Directions »
Each line of the data holding "blue" should be found and copied.

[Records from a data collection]

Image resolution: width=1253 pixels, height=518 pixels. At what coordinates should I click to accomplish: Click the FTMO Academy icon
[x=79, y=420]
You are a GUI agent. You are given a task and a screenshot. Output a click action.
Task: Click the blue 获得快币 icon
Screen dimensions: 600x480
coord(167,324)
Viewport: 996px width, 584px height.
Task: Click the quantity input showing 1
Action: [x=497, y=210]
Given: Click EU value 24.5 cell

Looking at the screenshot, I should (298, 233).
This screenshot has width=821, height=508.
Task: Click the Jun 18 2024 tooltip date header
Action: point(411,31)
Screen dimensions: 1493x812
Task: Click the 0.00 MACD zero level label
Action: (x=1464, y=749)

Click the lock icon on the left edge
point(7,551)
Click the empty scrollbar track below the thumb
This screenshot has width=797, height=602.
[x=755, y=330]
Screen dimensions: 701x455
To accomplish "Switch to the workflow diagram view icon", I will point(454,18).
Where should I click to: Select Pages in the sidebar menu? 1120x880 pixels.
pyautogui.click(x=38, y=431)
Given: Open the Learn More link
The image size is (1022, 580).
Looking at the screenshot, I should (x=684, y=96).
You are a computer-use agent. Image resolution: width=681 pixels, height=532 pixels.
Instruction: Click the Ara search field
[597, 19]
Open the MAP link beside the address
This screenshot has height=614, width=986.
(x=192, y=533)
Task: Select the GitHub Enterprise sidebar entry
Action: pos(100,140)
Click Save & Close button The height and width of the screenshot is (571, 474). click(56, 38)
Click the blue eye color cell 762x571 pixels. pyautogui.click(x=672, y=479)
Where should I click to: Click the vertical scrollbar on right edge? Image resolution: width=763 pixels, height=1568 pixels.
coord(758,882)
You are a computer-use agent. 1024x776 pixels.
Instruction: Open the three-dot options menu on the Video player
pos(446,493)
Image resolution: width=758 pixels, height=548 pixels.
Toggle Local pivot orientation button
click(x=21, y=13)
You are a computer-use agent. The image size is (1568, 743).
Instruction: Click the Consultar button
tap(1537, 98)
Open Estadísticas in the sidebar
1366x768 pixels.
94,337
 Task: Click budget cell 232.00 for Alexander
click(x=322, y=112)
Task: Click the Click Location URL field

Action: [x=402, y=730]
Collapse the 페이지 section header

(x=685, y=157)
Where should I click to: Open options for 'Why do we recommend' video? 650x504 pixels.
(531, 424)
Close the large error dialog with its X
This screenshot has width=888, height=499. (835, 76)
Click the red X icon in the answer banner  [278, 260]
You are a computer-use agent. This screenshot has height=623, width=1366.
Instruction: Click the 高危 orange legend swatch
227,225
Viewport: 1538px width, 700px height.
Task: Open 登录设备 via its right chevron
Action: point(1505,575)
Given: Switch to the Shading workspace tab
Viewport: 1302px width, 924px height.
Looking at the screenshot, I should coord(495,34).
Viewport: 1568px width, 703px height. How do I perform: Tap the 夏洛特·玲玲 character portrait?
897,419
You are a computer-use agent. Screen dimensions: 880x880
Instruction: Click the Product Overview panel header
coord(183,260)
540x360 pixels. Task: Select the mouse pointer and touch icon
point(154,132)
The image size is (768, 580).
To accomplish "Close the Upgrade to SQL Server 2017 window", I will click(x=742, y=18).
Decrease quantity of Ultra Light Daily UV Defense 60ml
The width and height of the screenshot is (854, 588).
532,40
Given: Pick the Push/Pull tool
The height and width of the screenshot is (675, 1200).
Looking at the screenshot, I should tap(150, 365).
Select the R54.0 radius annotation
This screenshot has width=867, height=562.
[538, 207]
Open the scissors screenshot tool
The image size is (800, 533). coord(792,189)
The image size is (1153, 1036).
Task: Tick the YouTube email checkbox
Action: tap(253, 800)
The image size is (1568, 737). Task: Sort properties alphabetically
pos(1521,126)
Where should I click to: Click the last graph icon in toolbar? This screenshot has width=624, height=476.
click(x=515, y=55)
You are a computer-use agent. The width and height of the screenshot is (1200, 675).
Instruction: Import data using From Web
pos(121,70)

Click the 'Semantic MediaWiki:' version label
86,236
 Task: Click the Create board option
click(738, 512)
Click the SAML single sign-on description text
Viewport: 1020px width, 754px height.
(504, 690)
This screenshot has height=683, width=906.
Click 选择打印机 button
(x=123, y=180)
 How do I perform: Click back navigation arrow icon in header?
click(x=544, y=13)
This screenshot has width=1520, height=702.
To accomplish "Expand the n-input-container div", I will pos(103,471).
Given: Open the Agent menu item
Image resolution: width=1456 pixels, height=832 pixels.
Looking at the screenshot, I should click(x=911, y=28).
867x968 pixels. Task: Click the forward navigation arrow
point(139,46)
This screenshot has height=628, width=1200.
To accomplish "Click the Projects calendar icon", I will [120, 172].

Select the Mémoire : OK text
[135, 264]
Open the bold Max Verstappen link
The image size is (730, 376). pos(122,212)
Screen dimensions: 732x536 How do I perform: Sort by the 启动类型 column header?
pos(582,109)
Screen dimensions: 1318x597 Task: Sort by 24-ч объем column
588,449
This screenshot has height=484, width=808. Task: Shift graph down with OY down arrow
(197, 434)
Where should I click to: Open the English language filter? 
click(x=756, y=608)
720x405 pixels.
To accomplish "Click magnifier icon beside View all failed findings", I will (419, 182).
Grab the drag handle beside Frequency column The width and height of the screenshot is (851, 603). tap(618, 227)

Exercise response »
Task: Click the blue 获得快币 icon
Click the blue eye color cell 762x571 pixels. pyautogui.click(x=672, y=479)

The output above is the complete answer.